Нельзя сказать, что обещанное не выполняется. Гипертрофированным образом растет объем репрессивных возможностей государства. На новой, модернизированной, даже как бы рыночной основе происходит восстановление ресурсов централизованной власти. Государство получило новую легитимацию в реконструкции национальных традиций (сочетании православия, народности, самодержавия). Вместо парторгов или комиссаров мы получим в скором времени православных священников, а внутренняя ксенофобия и антизападничество заменят нам брежневскую идеологию «мирного сосуществования двух систем». Авторитаризм же переводить на русский язык уже и не нужно.
 
 
О характере дискуссии
 
Инициированная «Либеральной миссией» дискуссия о российской государственности вызывает противоречивые чувства. Нельзя не признать, что в наших условиях любые попытки рационализации ситуации путем общественного диалога, обмена мнениями о положении дел в стране чрезвычайно важны. Профессиональное сообщество политологов, социологов, экономистов, юристов, как и общество в целом, крайне нуждается в структурах публичности, которые могли бы дать стимул к рефлексии о происходящем, выявить среди экспертов зоны согласия в понимании характера российской государственности, ценностного консенсуса, общность интересов. В стране, где выжжены всякие начатки публичности, демократия должна начинаться с установки на понимание позиций и точек зрения, не совпадающих с твоими собственными.

▸ Исходные данные:
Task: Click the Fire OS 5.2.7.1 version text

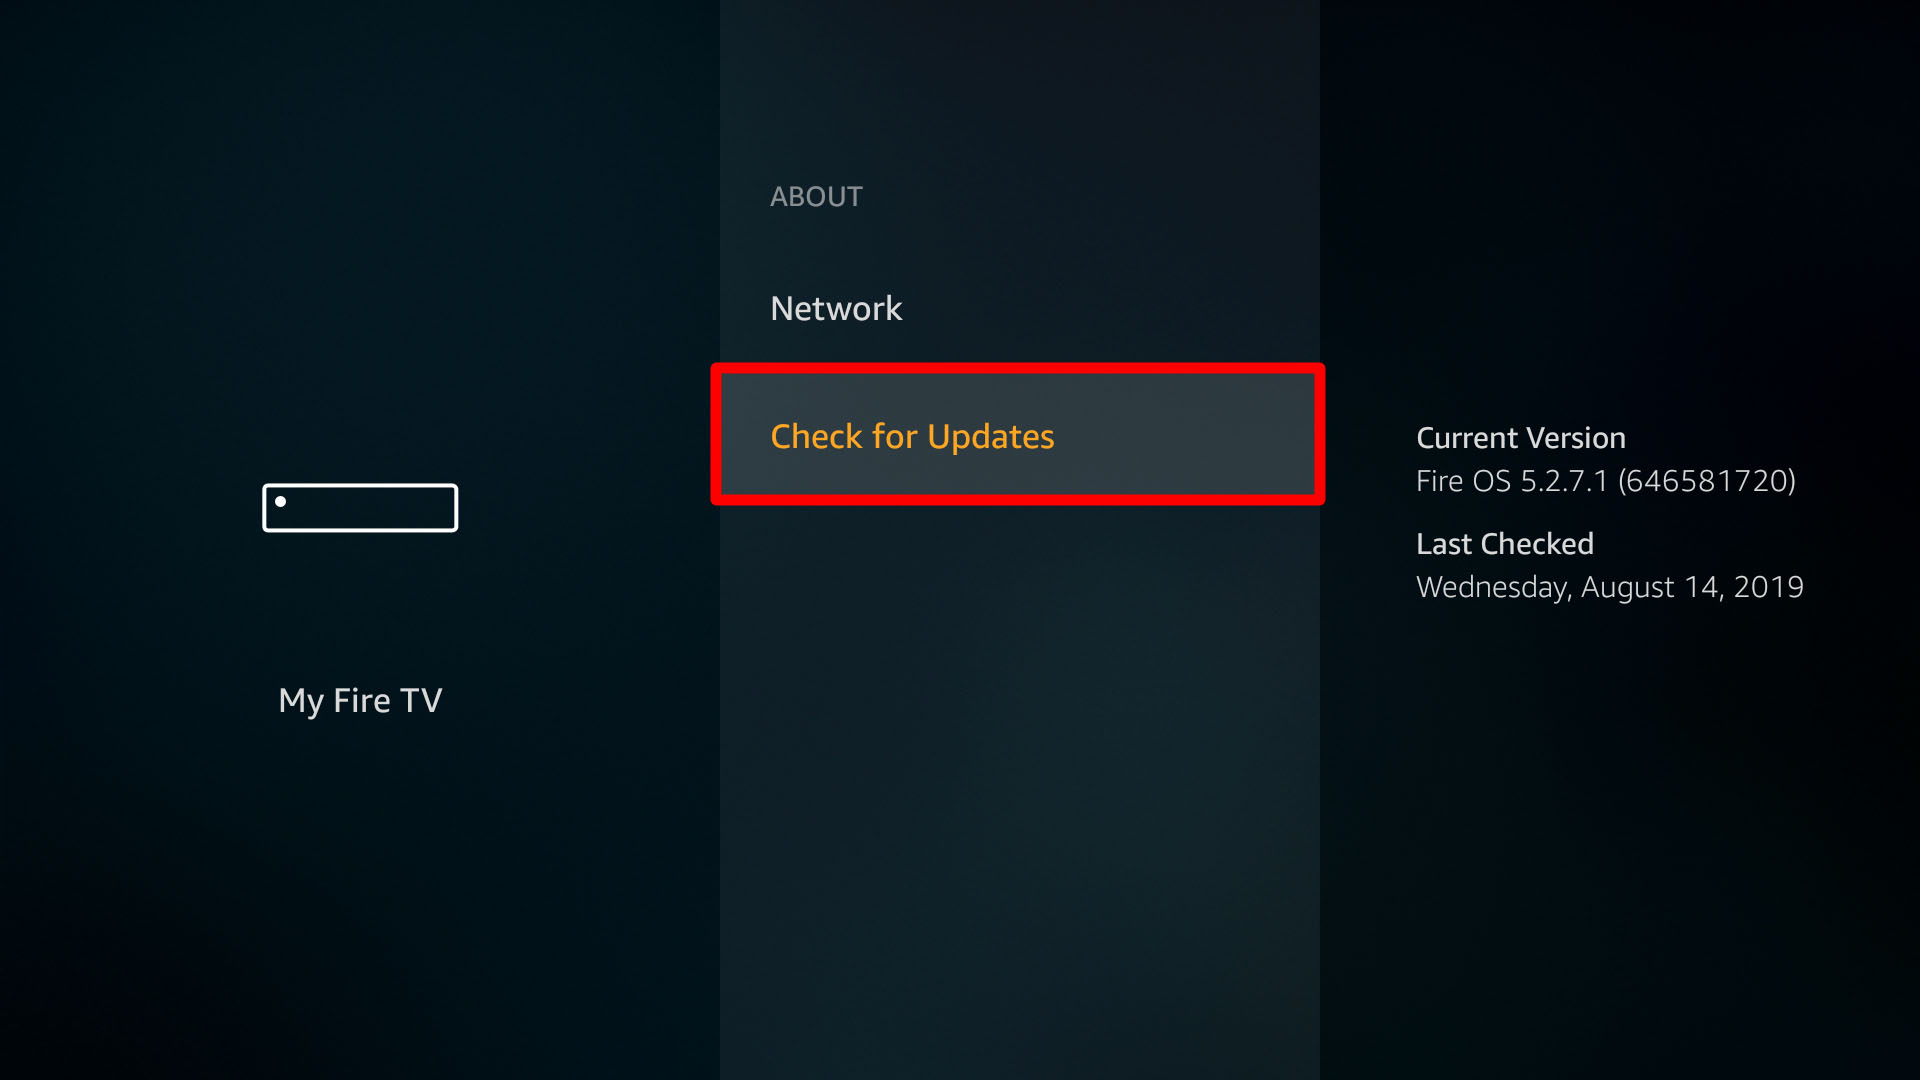Action: click(1512, 481)
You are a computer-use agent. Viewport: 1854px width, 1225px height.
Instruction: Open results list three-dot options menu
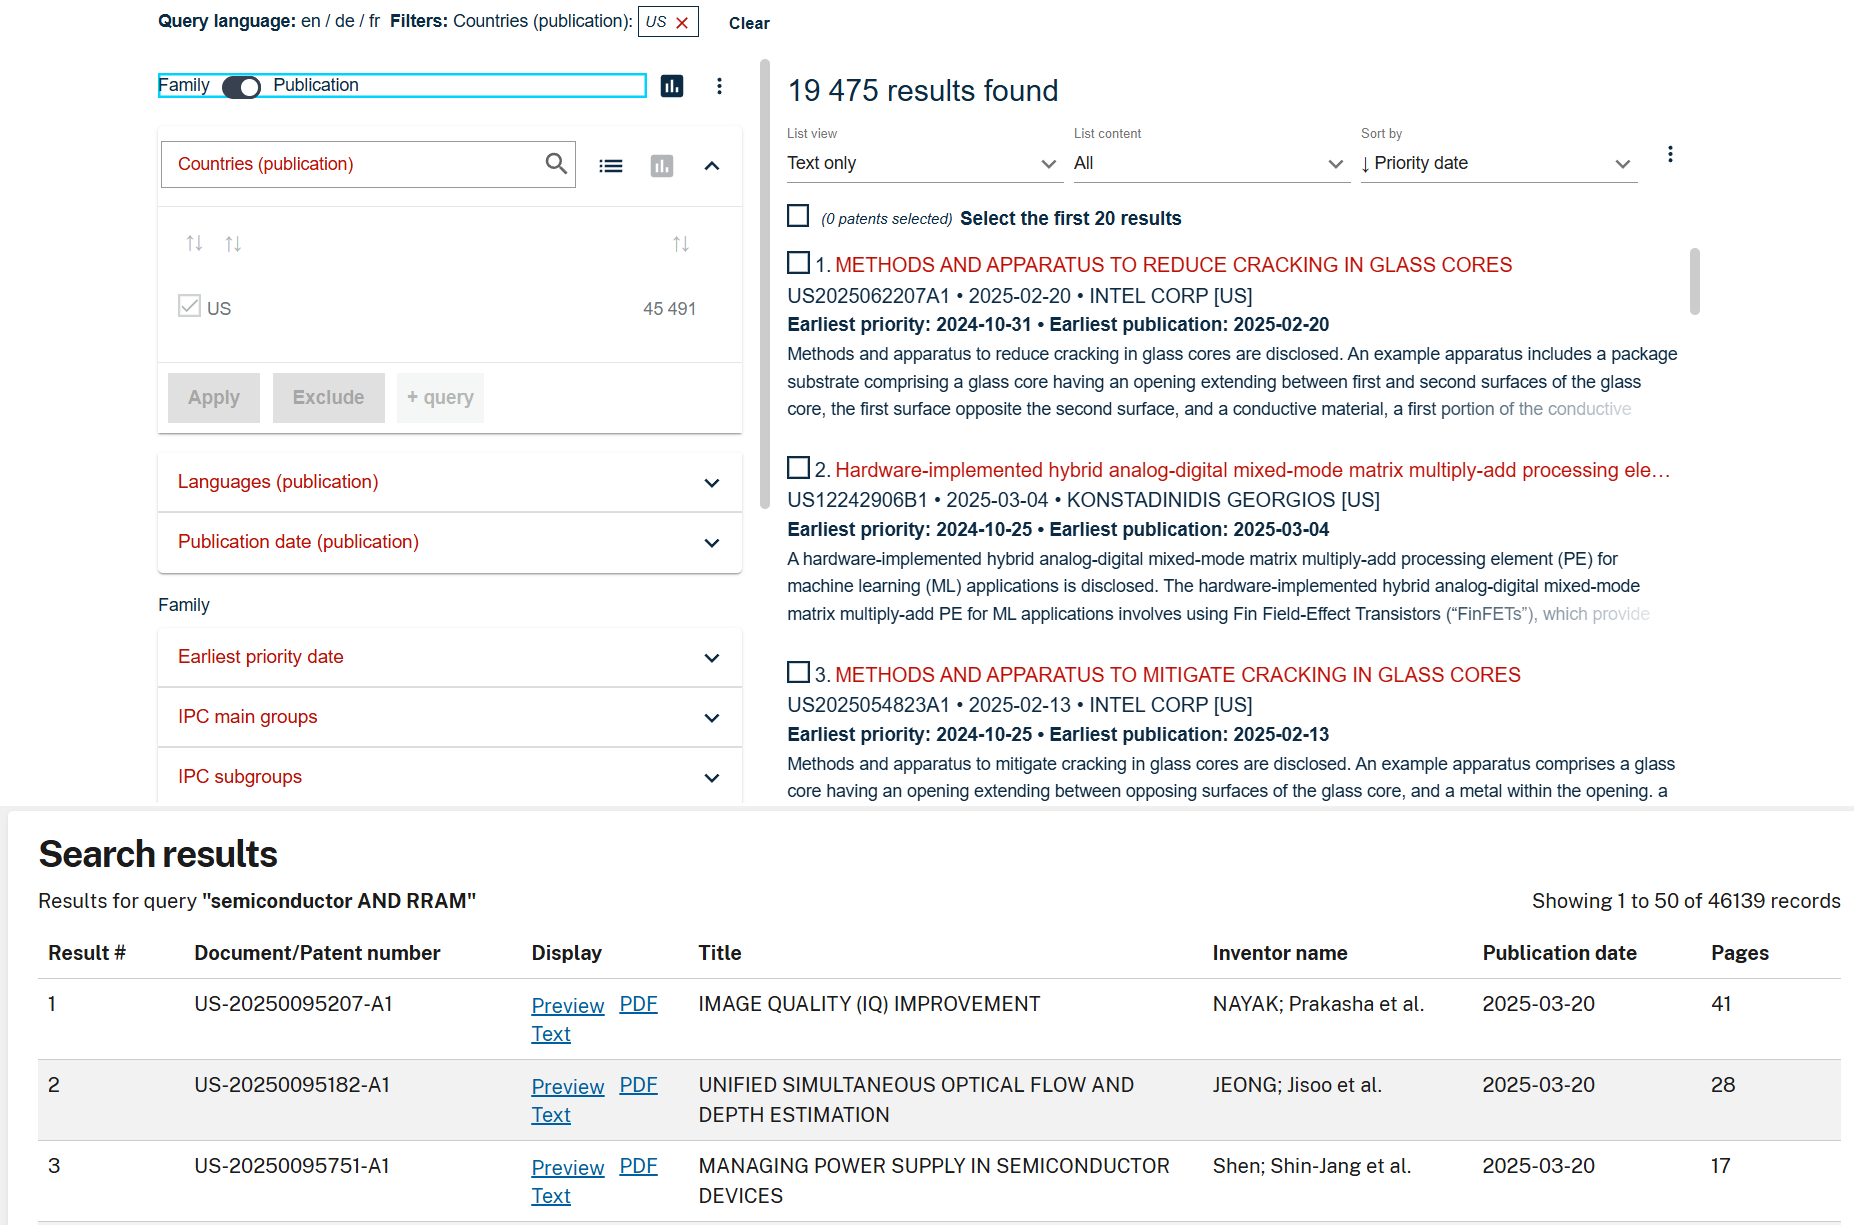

▸ Задание: Пожалуйста, замените «политологов» на «историков» в отрывке о российской государственности и приведите его часть между «О характере дискуссии» и «с твоими собственными.» включительно.

▸ Ответ к задаче:
О характере дискуссии
 
Инициированная «Либеральной миссией» дискуссия о российской государственности вызывает противоречивые чувства. Нельзя не признать, что в наших условиях любые попытки рационализации ситуации путем общественного диалога, обмена мнениями о положении дел в стране чрезвычайно важны. Профессиональное сообщество историков, социологов, экономистов, юристов, как и общество в целом, крайне нуждается в структурах публичности, которые могли бы дать стимул к рефлексии о происходящем, выявить среди экспертов зоны согласия в понимании характера российской государственности, ценностного консенсуса, общность интересов. В стране, где выжжены всякие начатки публичности, демократия должна начинаться с установки на понимание позиций и точек зрения, не совпадающих с твоими собственными.